» EXCERPT
Practices in parts of England were still operating without IT access on Tuesday, while others struggle with sluggish systems and a backlog of work after Friday’s ransomware attack knocked out IT systems across the NHS in parts of England and Scotland.
Derby and Derbyshire LMC reported on Tuesday that as of 11am around half its practices were still offline, with just 71 back up and running. Practices in neighbouring Nottinghamshire were still dealing with disruption, with reports that every practice in Nottingham city was still offline on Tuesday. Local reports suggest practices in Lincolnshire were also still affected. Media reports said practices in north-east England were back online by Tuesday morning.
In Doncaster, south Yorkshire, practice systems were back online after being upgraded but GPs there expect to be dealing with the backlog for the next two weeks, LMC medical secretary Dr Dean Eggitt told GPonline.
Patients at risk
Dr Eggitt met with Labour shadow health secretary Jonathan Ashworth on Tuesday to explain to him how practices had been affected by the crisis. Mr Ashworth had been ‘shocked’ to hear about the potential risk of patient harm and risk to life posed by the security failure, said Dr Eggitt, but recognised the need for a stable security solution for the NHS.
In most cases practices have been affected by having systems switched off by local NHS IT support as a precaution or to enable patches or updates to be installed, rather than being infected with the ransomware directly. Dr Eggitt said that had plunged practices ‘from a 21st century electronic NHS to a dark ages paper NHS’, with GPs unable to access investigation reports, or patient records and knock-on bottlenecks in practices’ own systems.

» DATASET CONTENT
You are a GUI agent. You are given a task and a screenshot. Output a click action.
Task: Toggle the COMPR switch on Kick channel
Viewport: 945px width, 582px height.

» ACTIVITY
According to the report on the NHS ransomware attack, how long do GPs in Doncaster expect to be dealing with the backlog?

» RESPONSE TO THIS TASK
For the next two weeks.